ANNA, NO ERES MERCEDES SOSA

mepiro

ANNA, NO ERES MERCEDES SOSA

Anna Gabriel ha terminado por demostrar que lo suyo y lo de sus cuates era un mal chiste de Gila. Entre todos pretendían darle una paliza al Estado hasta que asomó el mazo. Cuarto y mitad de toga y al golpismo le temblaron las canillas. Las soflamas eran nacionalismo de tenderete y su pretendida justicia social, simple revancha. La voz de los pobres y oprimidos reclama desde la potentada Suiza lo que nos ha negado a los demás: justicia.

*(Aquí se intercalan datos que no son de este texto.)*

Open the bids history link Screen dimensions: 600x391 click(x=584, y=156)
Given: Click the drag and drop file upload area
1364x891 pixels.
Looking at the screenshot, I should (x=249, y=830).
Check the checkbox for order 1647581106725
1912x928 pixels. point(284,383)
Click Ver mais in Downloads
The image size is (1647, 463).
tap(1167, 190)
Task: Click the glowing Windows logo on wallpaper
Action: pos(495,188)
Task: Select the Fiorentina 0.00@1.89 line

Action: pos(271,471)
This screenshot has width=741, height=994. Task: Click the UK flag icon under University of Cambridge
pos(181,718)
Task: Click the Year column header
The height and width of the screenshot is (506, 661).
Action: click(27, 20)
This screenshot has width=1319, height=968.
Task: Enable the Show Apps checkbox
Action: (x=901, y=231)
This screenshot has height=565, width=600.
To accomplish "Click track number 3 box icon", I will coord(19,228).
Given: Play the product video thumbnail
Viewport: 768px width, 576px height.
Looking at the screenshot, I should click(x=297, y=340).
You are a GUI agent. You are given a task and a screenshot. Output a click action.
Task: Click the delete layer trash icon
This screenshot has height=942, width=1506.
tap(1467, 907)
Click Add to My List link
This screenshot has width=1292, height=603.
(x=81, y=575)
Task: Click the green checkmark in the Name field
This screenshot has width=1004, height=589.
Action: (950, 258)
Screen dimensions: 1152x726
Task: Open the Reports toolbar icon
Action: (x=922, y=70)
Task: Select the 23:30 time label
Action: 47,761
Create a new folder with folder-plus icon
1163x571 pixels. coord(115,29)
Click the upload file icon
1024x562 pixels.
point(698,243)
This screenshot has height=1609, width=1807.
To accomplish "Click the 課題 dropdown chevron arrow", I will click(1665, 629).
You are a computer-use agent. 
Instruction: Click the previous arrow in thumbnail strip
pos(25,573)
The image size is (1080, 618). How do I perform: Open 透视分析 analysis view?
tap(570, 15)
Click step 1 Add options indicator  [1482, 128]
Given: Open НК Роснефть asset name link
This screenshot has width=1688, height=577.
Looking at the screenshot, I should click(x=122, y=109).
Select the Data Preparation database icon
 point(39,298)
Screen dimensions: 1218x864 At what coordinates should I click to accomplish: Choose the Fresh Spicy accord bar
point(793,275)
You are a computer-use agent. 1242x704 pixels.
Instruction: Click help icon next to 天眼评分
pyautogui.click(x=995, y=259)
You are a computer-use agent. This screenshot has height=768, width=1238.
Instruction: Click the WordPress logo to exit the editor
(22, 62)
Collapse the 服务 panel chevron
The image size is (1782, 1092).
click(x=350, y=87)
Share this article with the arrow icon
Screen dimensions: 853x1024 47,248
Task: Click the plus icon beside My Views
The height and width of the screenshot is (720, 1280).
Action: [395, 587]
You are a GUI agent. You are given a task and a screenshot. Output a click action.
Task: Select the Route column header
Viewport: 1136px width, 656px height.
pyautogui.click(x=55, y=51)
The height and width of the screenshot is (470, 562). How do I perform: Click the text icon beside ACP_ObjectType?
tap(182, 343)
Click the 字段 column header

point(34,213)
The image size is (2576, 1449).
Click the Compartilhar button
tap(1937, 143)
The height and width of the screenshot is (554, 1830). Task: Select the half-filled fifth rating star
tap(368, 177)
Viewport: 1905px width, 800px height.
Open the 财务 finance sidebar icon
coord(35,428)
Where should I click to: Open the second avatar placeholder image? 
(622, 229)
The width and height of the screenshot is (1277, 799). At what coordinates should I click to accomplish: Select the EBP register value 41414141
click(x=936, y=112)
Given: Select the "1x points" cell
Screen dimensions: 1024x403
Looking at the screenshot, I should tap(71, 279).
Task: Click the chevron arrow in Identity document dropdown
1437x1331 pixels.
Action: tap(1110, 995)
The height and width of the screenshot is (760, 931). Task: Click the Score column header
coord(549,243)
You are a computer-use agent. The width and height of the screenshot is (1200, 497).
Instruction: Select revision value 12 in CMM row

Me refiero a que se ha hecho, gimotea, el hatillo del exiliado por culpa de la prensa, magro argumento con el que sostiene su patochada ginebrina.

Dice que en España no le aguardaba un juicio justo porque la prensa del Gobierno ya la ha condenado. Albricias, ¿se refiere a las televisiones nacionales que le han dado voz y hasta púlpito? ¿Acaso TV3, como todo el mundo sabe cerrada a cal y canto por el régimen marianista? ¿O fueron los diarios catalanes, pesebreros del procés? ¿Tanto poder tenemos que hemos desactivado a golpe de tinta el paniaguado soberanismo? Qué poder nos concede Anna, qué jibarizada se la ve.

Hizo de la camiseta con mensaje su arma de politización masiva y la escenificación era de lo más aguerrida: puño en alto, sonrisa retadora y matonismo verbal. Enfrente, los demás, nosotros, los fachas. Condenados por la voz del pueblo. Ese sinécdoque en el que vive el anarcocatalanismo les permite arrogarse la representación de un todo, el «poble catalá», cuando cada vez forman menos parte de él.

Pues eso, que nada cambia. Ni Anna es Mercedes, ni Puchi Julio ni, espero, que los catalanes tan cándidos como para no mandarla de una vez por todas a la mierda.